A new law in Illinois expands Medicaid coverage for the procedure.

Protesters show support for Planned Parenthood and reproductive rights in Chicago on February 10, 2017
Protesters show support for Planned Parenthood and reproductive rights in Chicago on February 10, 2017.
Photo by Scott Olson/Getty Images
Anna North is a senior correspondent for Vox, where she covers American family life, work, and education. Previously, she was an editor and writer at the New York Times. She is also the author of three novels, including the New York Times bestseller Outlawed.

Illinois’s Republican Gov. Bruce Rauner infuriated some members of his own party on Thursday by signing a bill that would significantly expand access to abortion in his state.

By expanding state Medicaid coverage of abortion, the new law will put the procedure within reach for more low-income women. It also removes a “trigger” provision that would have made abortion illegal in Illinois if Roe v. Wade were overturned.

Previously, state Medicaid funds could typically only be used to cover abortion in cases of rape, incest, or a threat to the life of the mother, as Kim Geiger and Rick Pearson report at the Chicago Tribune. The Hyde Amendment imposes similar restrictions on federal Medicaid coverage for abortion, and 32 states impose them on state Medicaid funding. In practice, Medicaid coverage of abortion in Illinois was complicated, as this 2010 study by Ibis Reproductive Health makes clear. “Many consider Illinois a state that does not allow Medicaid coverage of abortion at all,” the study authors wrote.
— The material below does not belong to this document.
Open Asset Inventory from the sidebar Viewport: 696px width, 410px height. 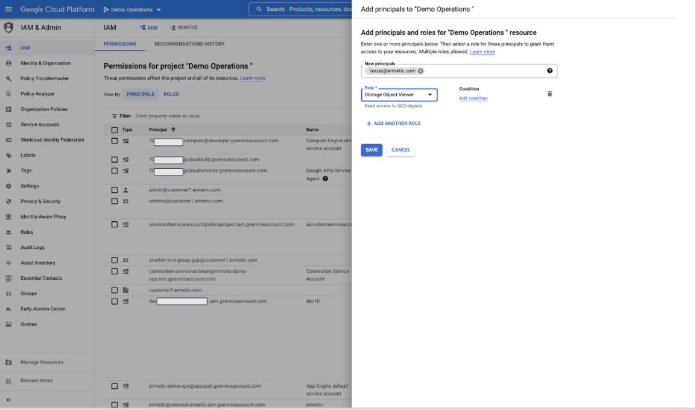pyautogui.click(x=37, y=263)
The new law removes Medicaid coverage restrictions in Illinois, a state where 3.1 million people get health insurance through Medicaid or the Children’s Health Insurance Program, according to the Kaiser Family Foundation. Medicaid covers one in seven Illinois adults under 65, and one in two low-income Illinois residents.

When abortion isn’t covered by insurance, patients can struggle to pay for the procedure, sometimes having to forgo necessities or delay the procedure until later in pregnancy, when it can be more expensive.

“No woman should be forced to make a different decision than another woman would make purely based on her income," Rauner said on Thursday. "I believe that a woman living with limited financial means should not be put in the position where she has to choose something different than a woman of higher income would be able to choose."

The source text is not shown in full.